"Marsch des kämperischen Volkes"

3. Juni 2000, 16:12

Föderation der Frauen Kubas geht für Elians Rückkehr auf die Strasse

Havanna - Bei der größten staatlich organisierten Kundgebung seit Monaten haben am Freitag eine halbe Million Kubanerinnen in der Hauptstadt Havanna für die sofortige Rückkehr des Flüchtlingsbuben Elian Gonzalez aus den USA demonstriert. Die Demonstrantinnen vor dem Büro der US-Interessenvertretung trugen Plakate, auf denen "Gebt Elian heraus" und "Schluss mit den Lügen" stand. Kuba hatte mit Verärgerung auf das Urteil eines US-Gerichts entschieden, mit dem zwar der Asylanspruch zurückgewiesen, die Ausreisgenehmigung aber weiter verzögert worden war.

"Freilassung" gefordert

Der "Marsch des kämpferischen Volkes" wurde von der Präsidentin der Föderation der Frauen Kubas, Vilma Espin, sowie von den beiden Großmüttern Elians angeführt.
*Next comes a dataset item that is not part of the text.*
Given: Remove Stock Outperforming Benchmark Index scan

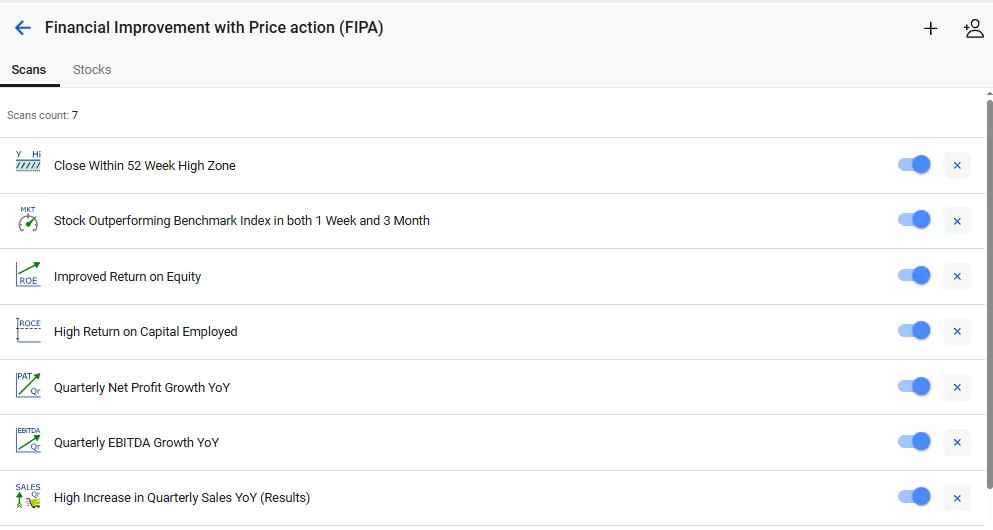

Auf dem "Platz des Antiimperialismus Jose Marti" nahm Staats- und Parteichef Fidel Castro anschließend an einer Großkundgebung teil. "Unser Volk hat das Recht, die sofortige Freilassung und die Rückkehr aller (Elians, seines Vaters und dessen Familienangehöriger in Washington) nach Kuba zu verlangen", stand in dem Aufruf zur Demonstration. "Wir werden angesichts der Fortdauer der Ungerechtigkeit und des Verbrechens nicht die Hände in den Schoß legen", hieß es.

Das Gericht in Atlanta hatte entschieden, dass Elian kein Recht auf eine Anhörung über ein Asylbegehren habe und damit die Voraussetzungen für eine baldige Heimkehr geschaffen. Allerdings müsse der Bub noch bis zum Ende des Berufungsverfahrens in den USA bleiben.

Der Vater Miguel Gonzalez zeigte sich jedoch glücklich über die Entscheidung der Richter, die nach Einschätzung von ExpertInnen eine Heimreise Ende des Monats ermöglichen könnte. Das Urteil wurde in den USA als Sieg für Elians Vater und als schwerer Schlag für die in Miami lebenden Verwandten gewertet. Präsident Bill Clinton begrüßte die Entscheidung.

Berufung wahrscheinlich ohne Erfolg

Die Verwandten in Miami, die von Kuba nur als "Mafia" bezeichnet werden, haben 14 Tage Zeit, um Berufung gegen das Urteil einzulegen. Zudem haben sie die Möglichkeit, ein anderes Gericht zu finden, dass ein weiteres Verbleiben des Buben in den USA anordnet. Dies wurde von Experten aber als sehr unwahrscheinlich eingeschätzt. Danach bliebe als letzte Möglichkeit nur noch der Gang vor das Oberste Gericht der USA. Im Fernsehsender CNN hieß es, das Oberste Gericht werde den Fall aber vermutlich nicht annehmen.

Elians Mutter war Ende November vergangenen Jahres auf der Flucht mit dem Kind aus Kuba ertrunken. Elian konnte gerettet werden und lebte zunächst bei dem Großonkel in Miami. Anfang April wurde er auf Anweisung des Justizministeriums gewaltsam aus dem Haus der Angehörigen geholt und zu seinem Vater gebracht, der in die USA gekommen war, um seinen Sohn zurück zu bringen. Beide halten sich seitdem im Raum Washington auf.